=== DATASET RECORDS ===

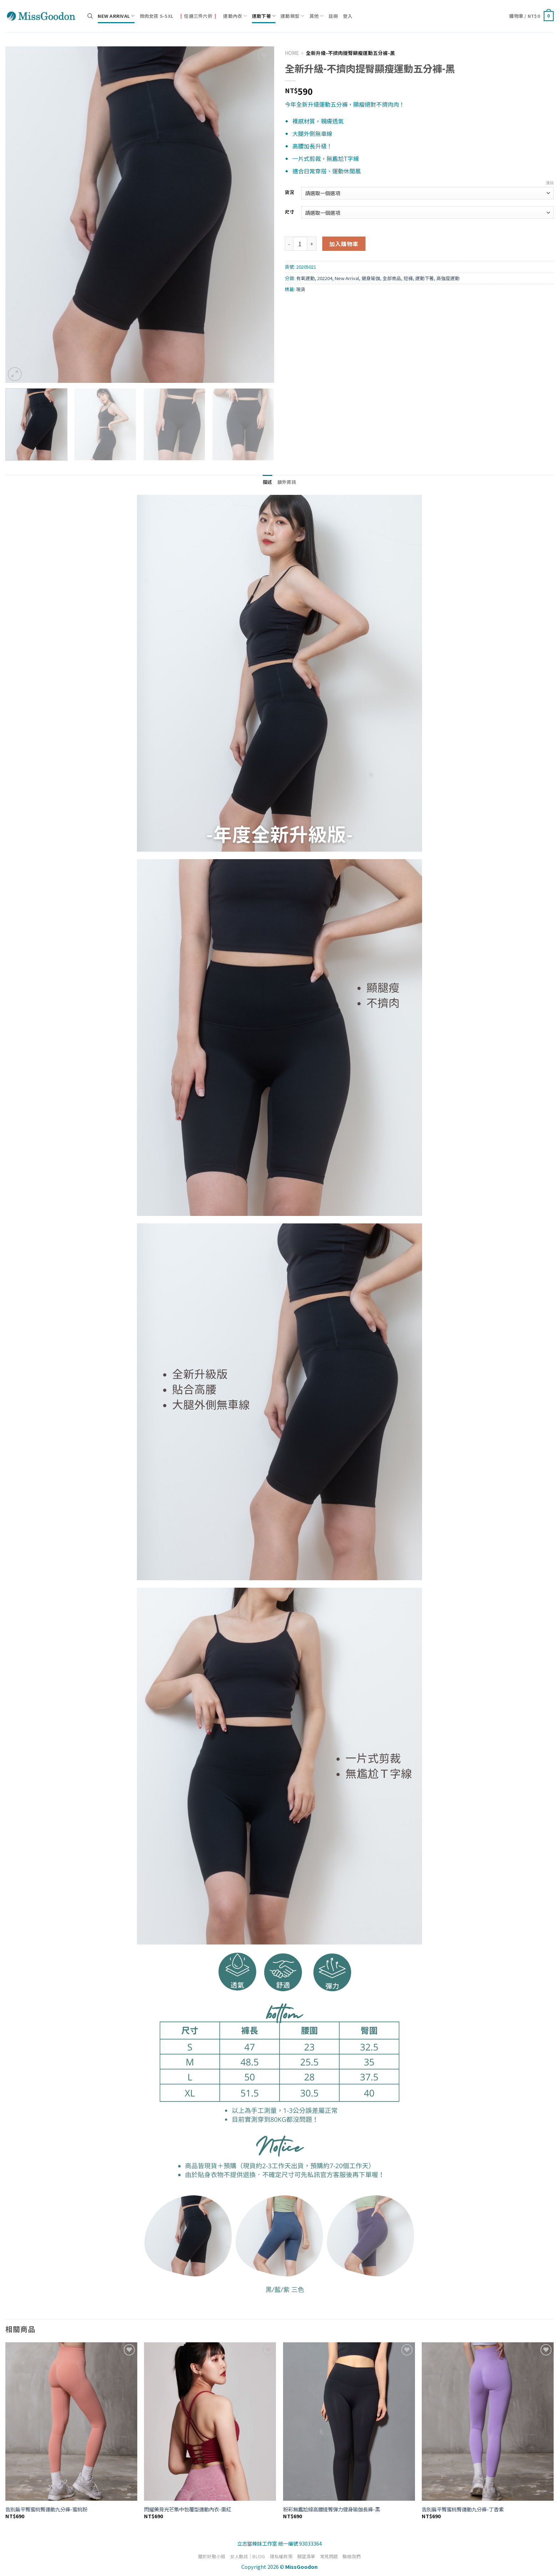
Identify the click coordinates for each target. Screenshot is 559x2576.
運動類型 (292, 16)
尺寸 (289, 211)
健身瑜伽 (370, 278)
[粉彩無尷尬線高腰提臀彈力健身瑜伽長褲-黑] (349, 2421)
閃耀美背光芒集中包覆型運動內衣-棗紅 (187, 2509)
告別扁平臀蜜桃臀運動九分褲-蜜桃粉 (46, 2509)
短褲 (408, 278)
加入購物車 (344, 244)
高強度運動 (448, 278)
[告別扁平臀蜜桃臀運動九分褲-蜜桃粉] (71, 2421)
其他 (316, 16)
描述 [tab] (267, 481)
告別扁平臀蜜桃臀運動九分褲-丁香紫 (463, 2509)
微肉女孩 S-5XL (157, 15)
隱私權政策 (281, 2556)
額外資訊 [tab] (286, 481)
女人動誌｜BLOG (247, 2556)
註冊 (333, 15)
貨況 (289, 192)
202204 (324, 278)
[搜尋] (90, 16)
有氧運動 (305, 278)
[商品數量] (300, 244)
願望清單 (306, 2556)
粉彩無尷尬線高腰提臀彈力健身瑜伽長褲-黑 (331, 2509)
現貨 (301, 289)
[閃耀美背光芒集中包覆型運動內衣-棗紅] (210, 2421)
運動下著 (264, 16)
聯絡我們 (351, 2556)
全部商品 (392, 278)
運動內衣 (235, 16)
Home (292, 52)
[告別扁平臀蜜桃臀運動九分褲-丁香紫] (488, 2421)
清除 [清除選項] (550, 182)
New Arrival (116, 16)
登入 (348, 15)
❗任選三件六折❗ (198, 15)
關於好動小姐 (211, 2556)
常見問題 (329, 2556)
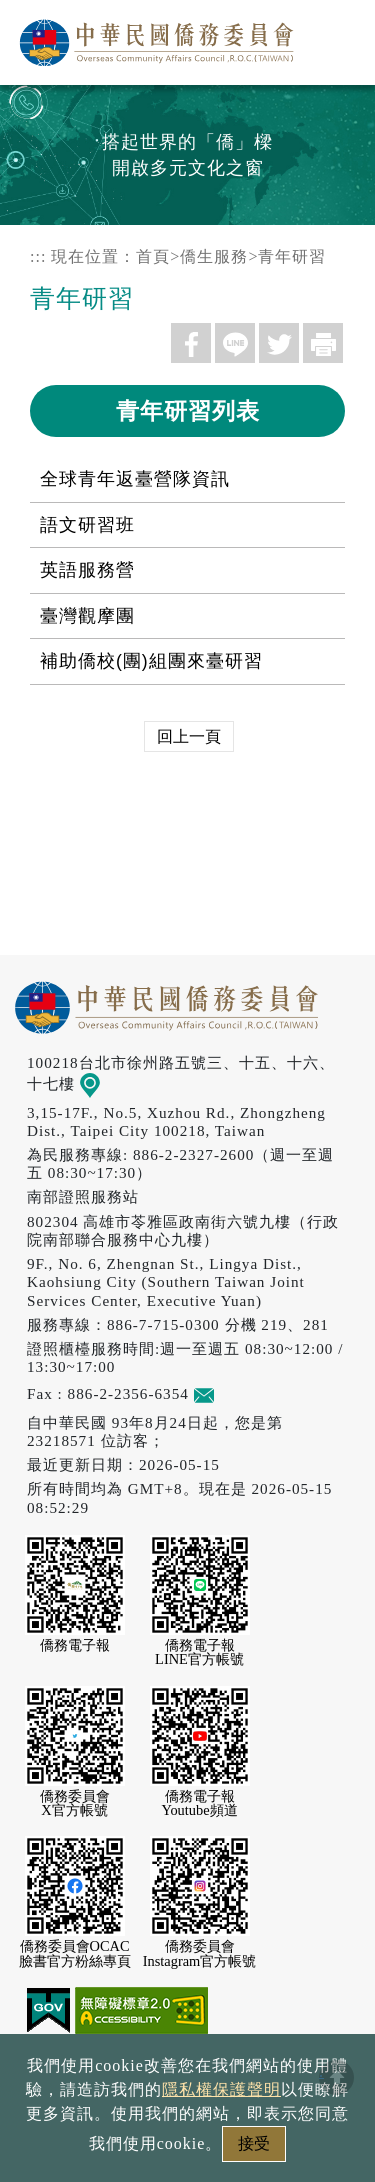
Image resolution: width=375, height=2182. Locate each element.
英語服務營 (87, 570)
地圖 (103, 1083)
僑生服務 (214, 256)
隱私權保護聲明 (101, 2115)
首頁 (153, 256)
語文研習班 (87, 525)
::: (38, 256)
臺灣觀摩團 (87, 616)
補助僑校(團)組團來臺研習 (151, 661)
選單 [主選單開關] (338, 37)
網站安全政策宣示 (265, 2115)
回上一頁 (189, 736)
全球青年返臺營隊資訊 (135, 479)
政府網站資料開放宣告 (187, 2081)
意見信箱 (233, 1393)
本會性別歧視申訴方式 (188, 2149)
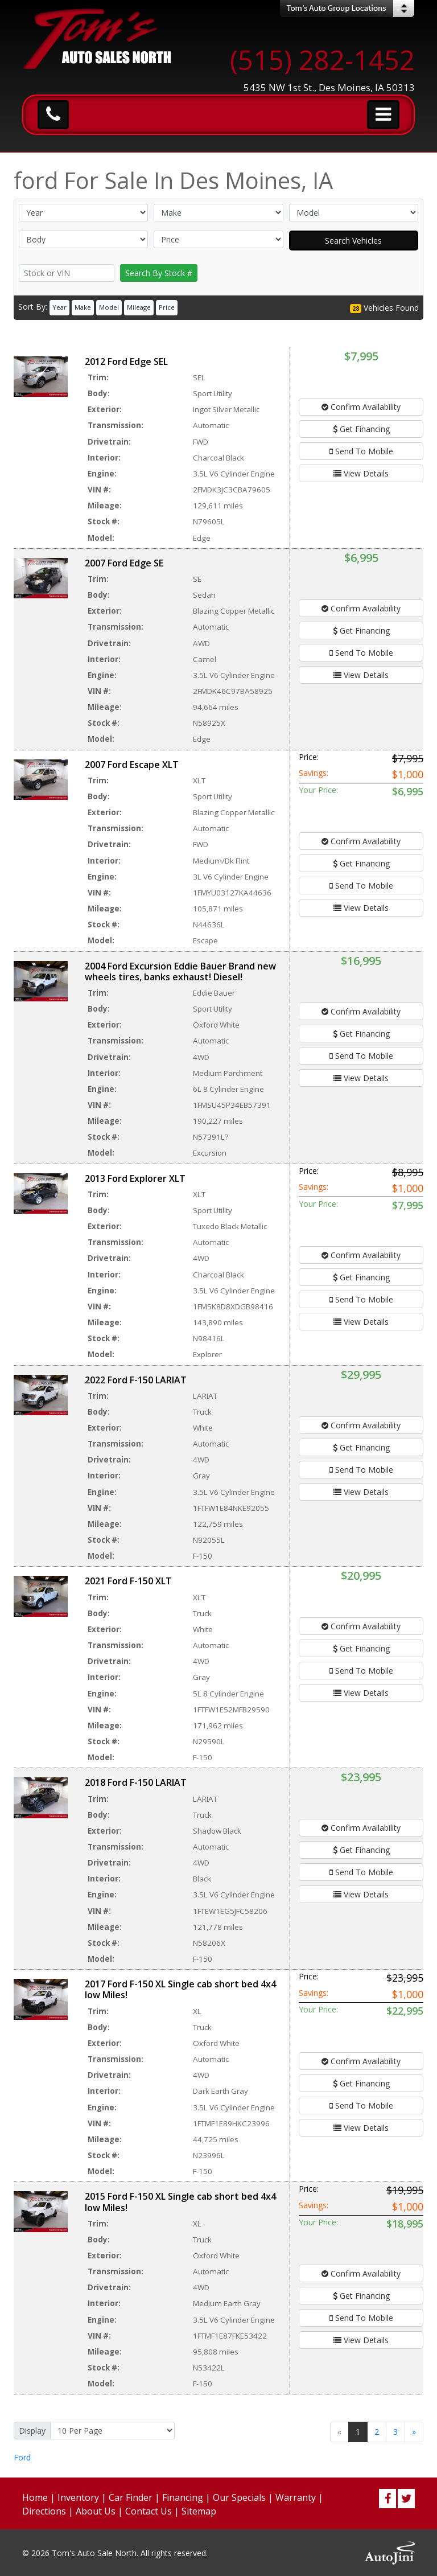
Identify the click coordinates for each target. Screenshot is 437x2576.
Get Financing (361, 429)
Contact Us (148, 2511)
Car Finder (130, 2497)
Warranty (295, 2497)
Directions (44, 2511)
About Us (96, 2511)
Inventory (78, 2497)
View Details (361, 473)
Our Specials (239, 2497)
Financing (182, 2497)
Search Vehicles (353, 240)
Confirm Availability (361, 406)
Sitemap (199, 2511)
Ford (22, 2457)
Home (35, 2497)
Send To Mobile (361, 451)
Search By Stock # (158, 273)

===

PROBLEM TO SOLVE
Rewrite every one of the rows above, replacing "click coordinates" with "tap coordinates" and keeping everything else unchanged. Leave the pictures out of your answer.

TASK RESPONSE
Identify the tap coordinates for each target. Screenshot is 559x2576.
運動類型 (292, 16)
尺寸 (289, 211)
健身瑜伽 (370, 278)
[粉彩無尷尬線高腰提臀彈力健身瑜伽長褲-黑] (349, 2421)
閃耀美背光芒集中包覆型運動內衣-棗紅 (187, 2509)
告別扁平臀蜜桃臀運動九分褲-蜜桃粉 (46, 2509)
短褲 (408, 278)
加入購物車 (344, 244)
高強度運動 (448, 278)
[告別扁平臀蜜桃臀運動九分褲-蜜桃粉] (71, 2421)
其他 (316, 16)
描述 [tab] (267, 481)
告別扁平臀蜜桃臀運動九分褲-丁香紫 (463, 2509)
微肉女孩 S-5XL (157, 15)
隱私權政策 (281, 2556)
額外資訊 [tab] (286, 481)
女人動誌｜BLOG (247, 2556)
註冊 (333, 15)
貨況 (289, 192)
202204 (324, 278)
[搜尋] (90, 16)
有氧運動 (305, 278)
[商品數量] (300, 244)
願望清單 (306, 2556)
粉彩無尷尬線高腰提臀彈力健身瑜伽長褲-黑 (331, 2509)
現貨 (301, 289)
[閃耀美背光芒集中包覆型運動內衣-棗紅] (210, 2421)
運動下著 (264, 16)
聯絡我們 (351, 2556)
全部商品 (392, 278)
運動內衣 (235, 16)
Home (292, 52)
[告別扁平臀蜜桃臀運動九分褲-丁香紫] (488, 2421)
清除 [清除選項] (550, 182)
New Arrival (116, 16)
登入 (348, 15)
❗任選三件六折❗ (198, 15)
關於好動小姐 (211, 2556)
常見問題 (329, 2556)
Image resolution: width=375, height=2182. Locate each element.
英語服務營 (87, 570)
地圖 (103, 1083)
僑生服務 (214, 256)
隱私權保護聲明 (101, 2115)
首頁 (153, 256)
語文研習班 (87, 525)
::: (38, 256)
臺灣觀摩團 (87, 616)
補助僑校(團)組團來臺研習 (151, 661)
選單 [主選單開關] (338, 37)
網站安全政策宣示 (265, 2115)
回上一頁 (189, 736)
全球青年返臺營隊資訊 (135, 479)
政府網站資料開放宣告 (187, 2081)
意見信箱 (233, 1393)
本會性別歧視申訴方式 (188, 2149)
Identify the tap coordinates for each target. Screenshot is 437x2576.
Get Financing (361, 429)
Contact Us (148, 2511)
Car Finder (130, 2497)
Warranty (295, 2497)
Directions (44, 2511)
About Us (96, 2511)
Inventory (78, 2497)
View Details (361, 473)
Our Specials (239, 2497)
Financing (182, 2497)
Search Vehicles (353, 240)
Confirm Availability (361, 406)
Sitemap (199, 2511)
Ford (22, 2457)
Home (35, 2497)
Send To Mobile (361, 451)
Search By Stock # (158, 273)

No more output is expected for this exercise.